**SUPPLIED RECORDS:**

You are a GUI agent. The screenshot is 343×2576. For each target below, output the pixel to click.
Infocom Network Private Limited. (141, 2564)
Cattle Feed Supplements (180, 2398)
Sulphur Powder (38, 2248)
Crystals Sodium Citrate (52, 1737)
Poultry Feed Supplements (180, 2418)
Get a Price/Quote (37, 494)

==

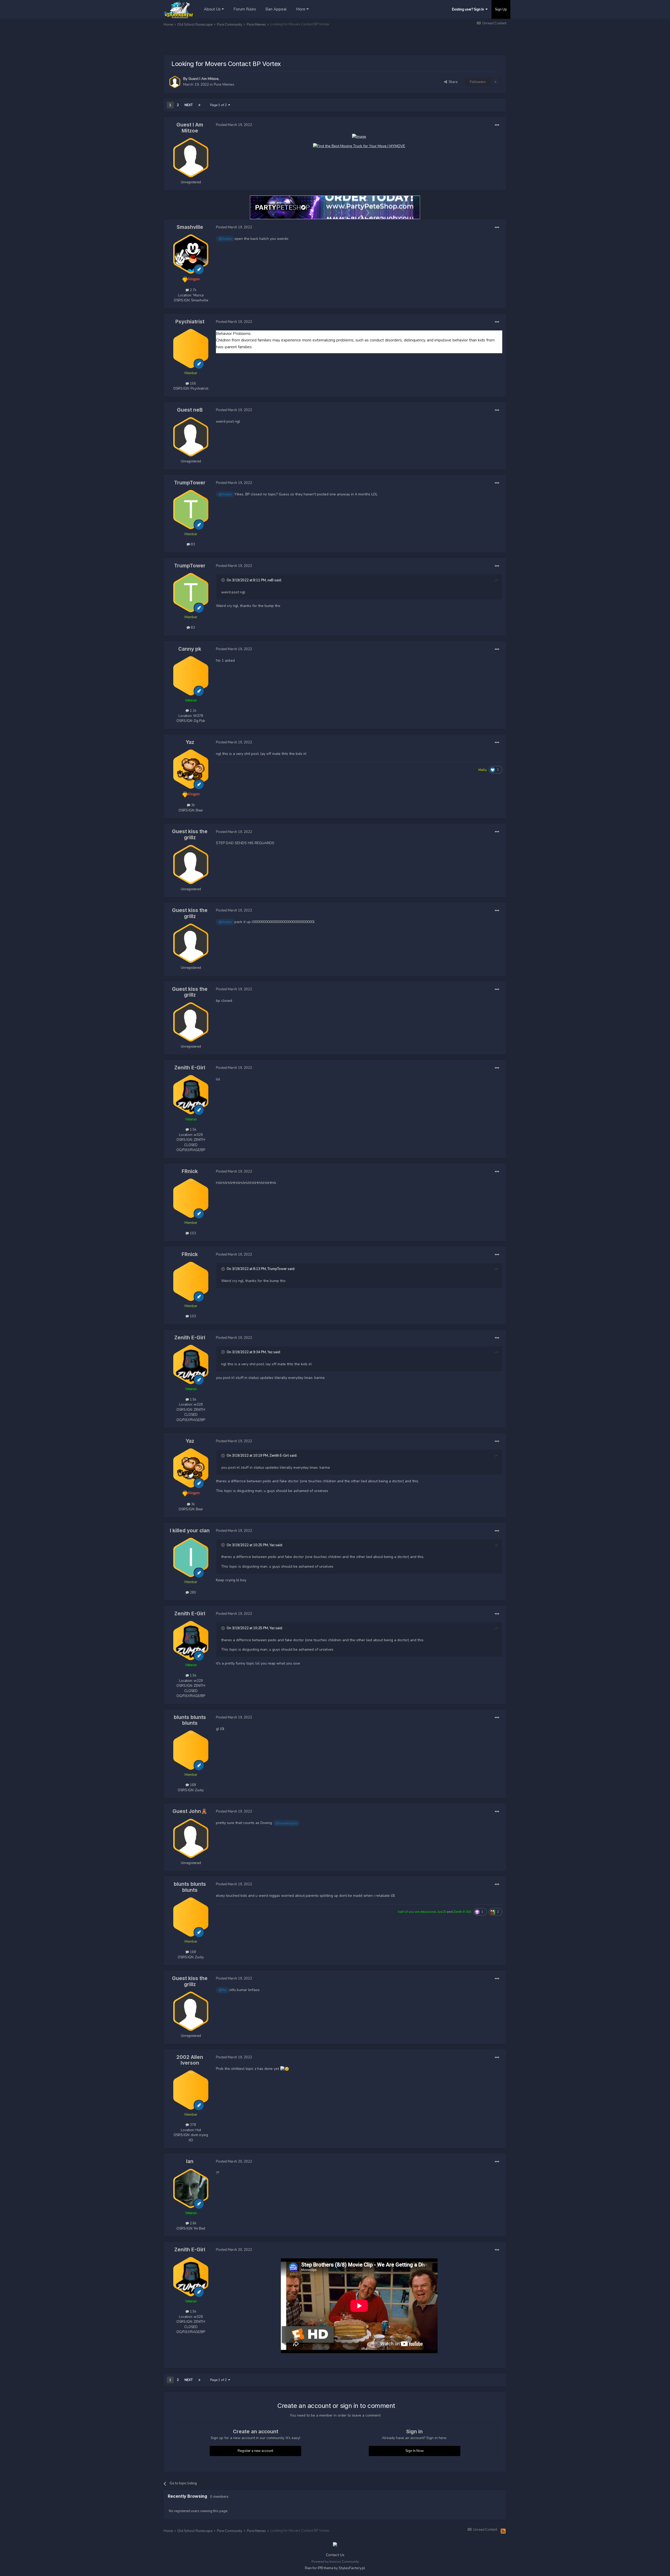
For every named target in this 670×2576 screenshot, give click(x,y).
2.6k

==

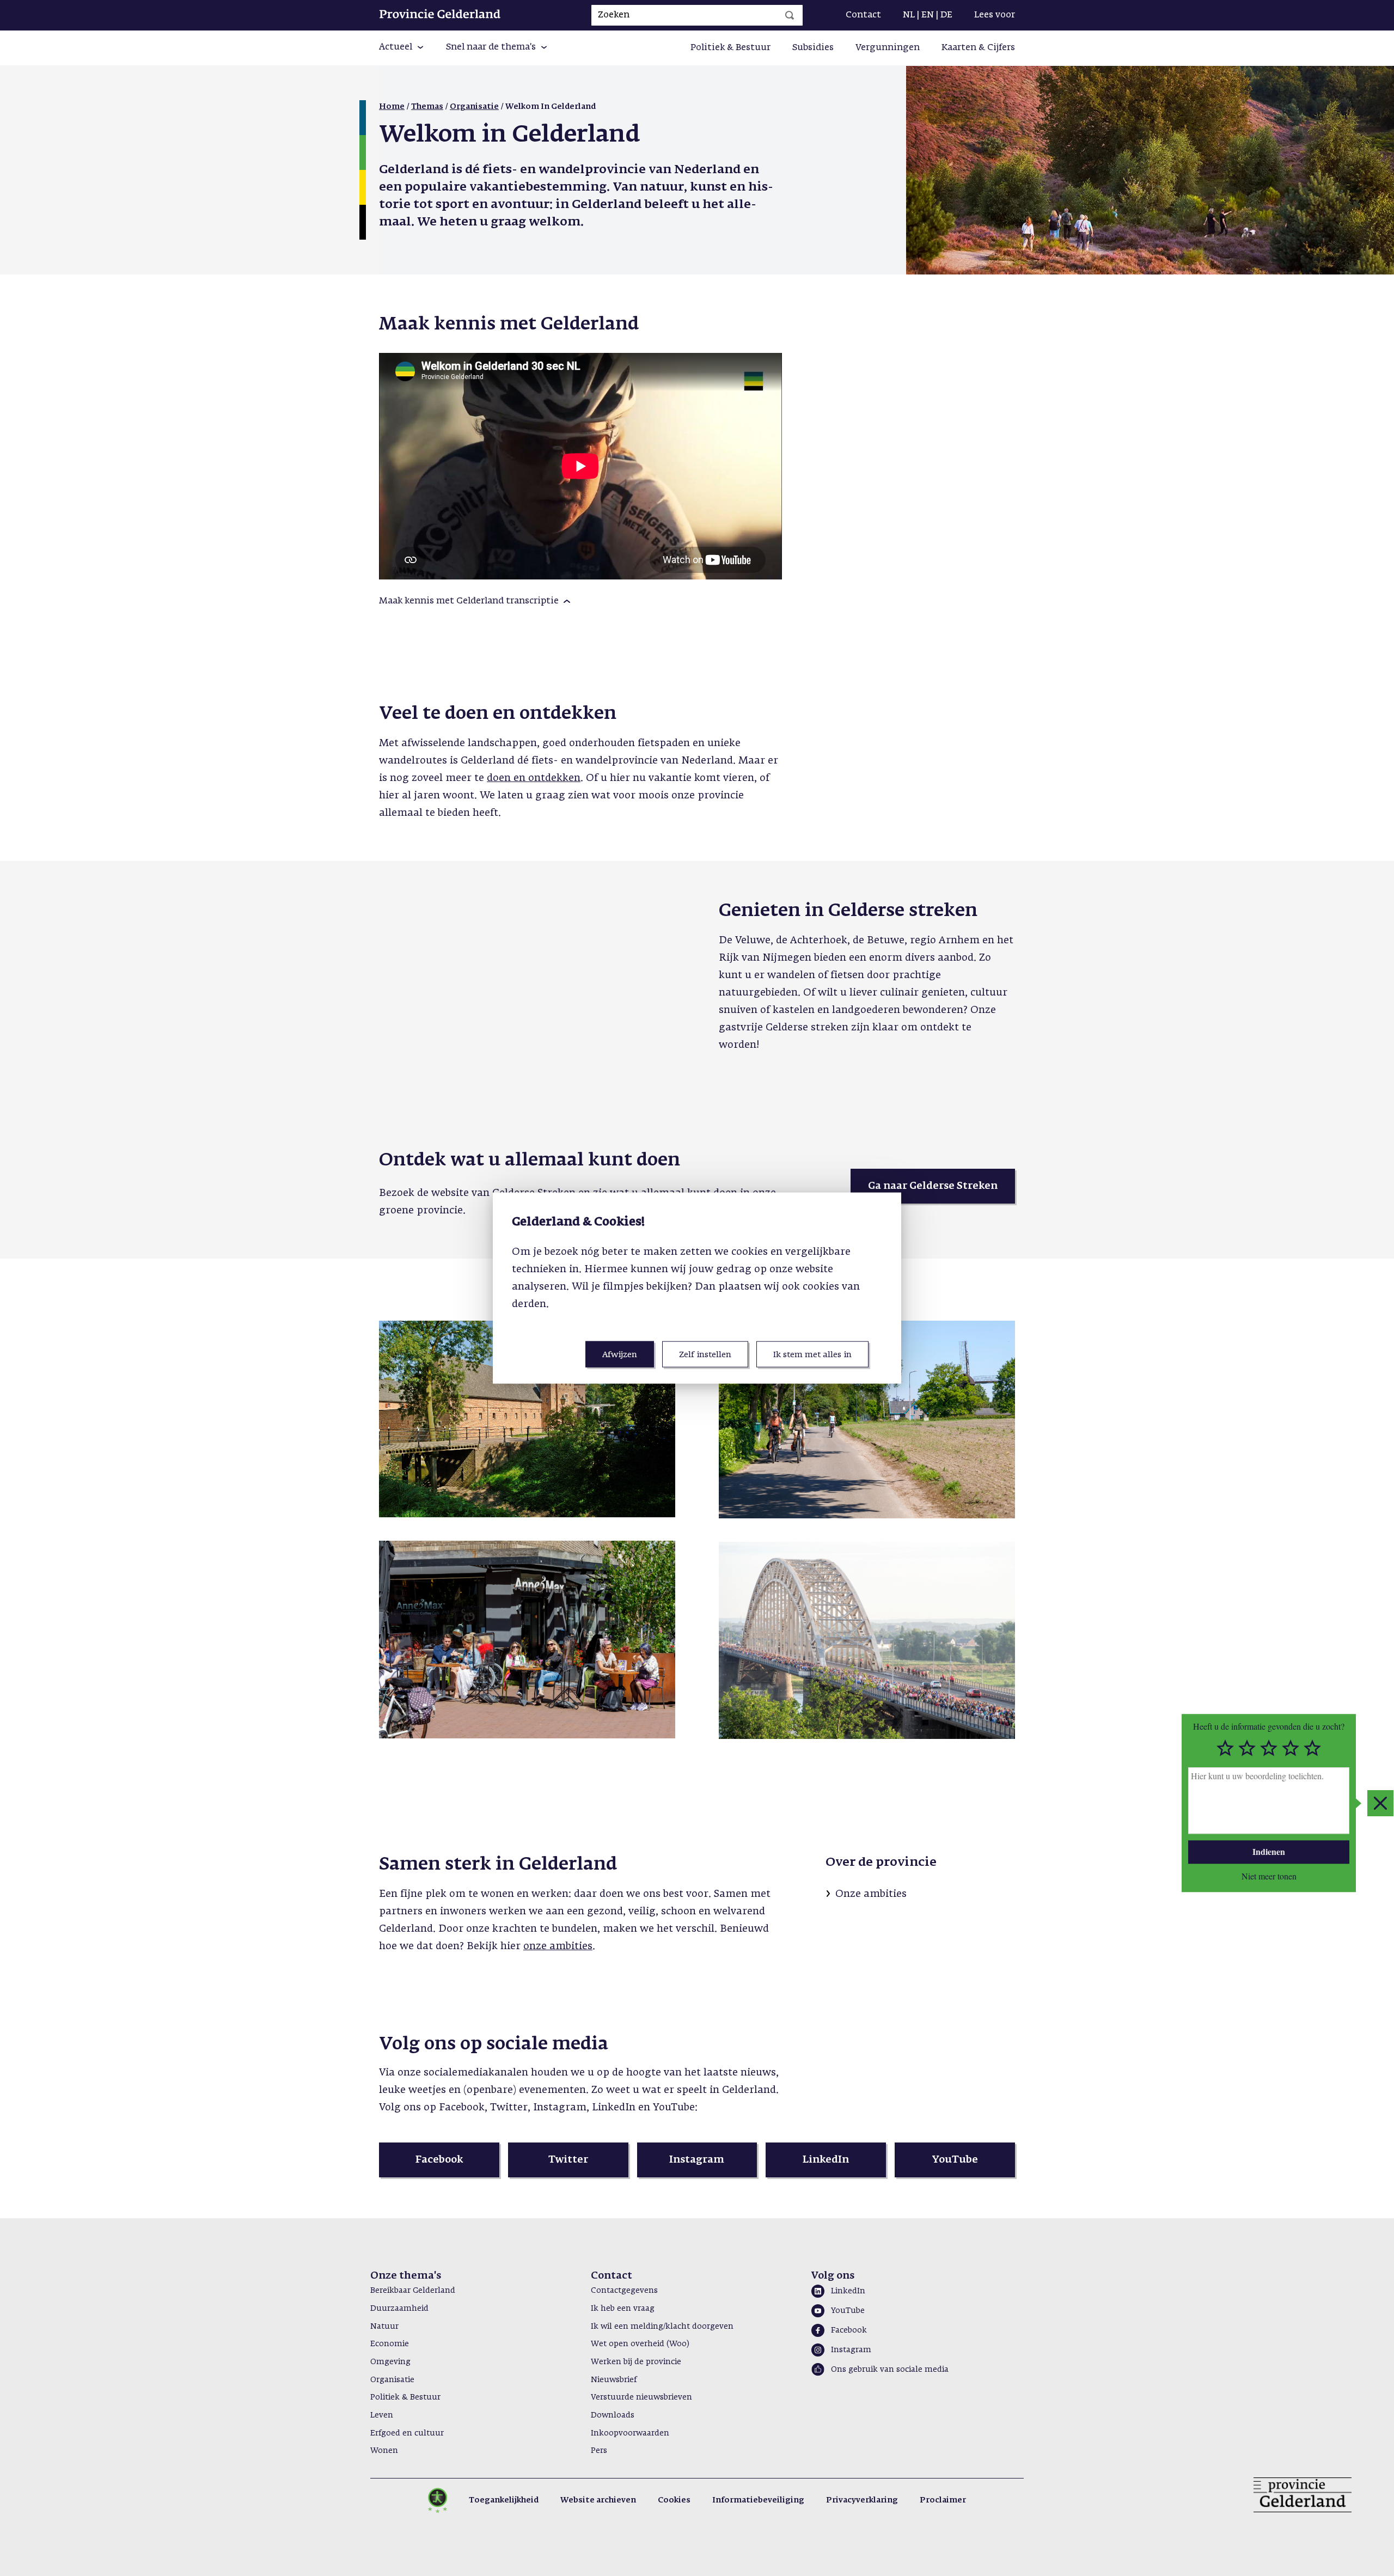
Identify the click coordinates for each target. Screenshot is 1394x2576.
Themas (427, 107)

**TASK GOAL:**
Retype the portion of the data above that starts on the line with "Cattle Feed Supplements (180, 2398)" and finishes on the line with "Get a Price/Quote (37, 494)", including both of those lines.

**TASK RESPONSE:**
Cattle Feed Supplements (180, 2398)
Sulphur Powder (38, 2248)
Crystals Sodium Citrate (52, 1737)
Poultry Feed Supplements (180, 2418)
Get a Price/Quote (37, 494)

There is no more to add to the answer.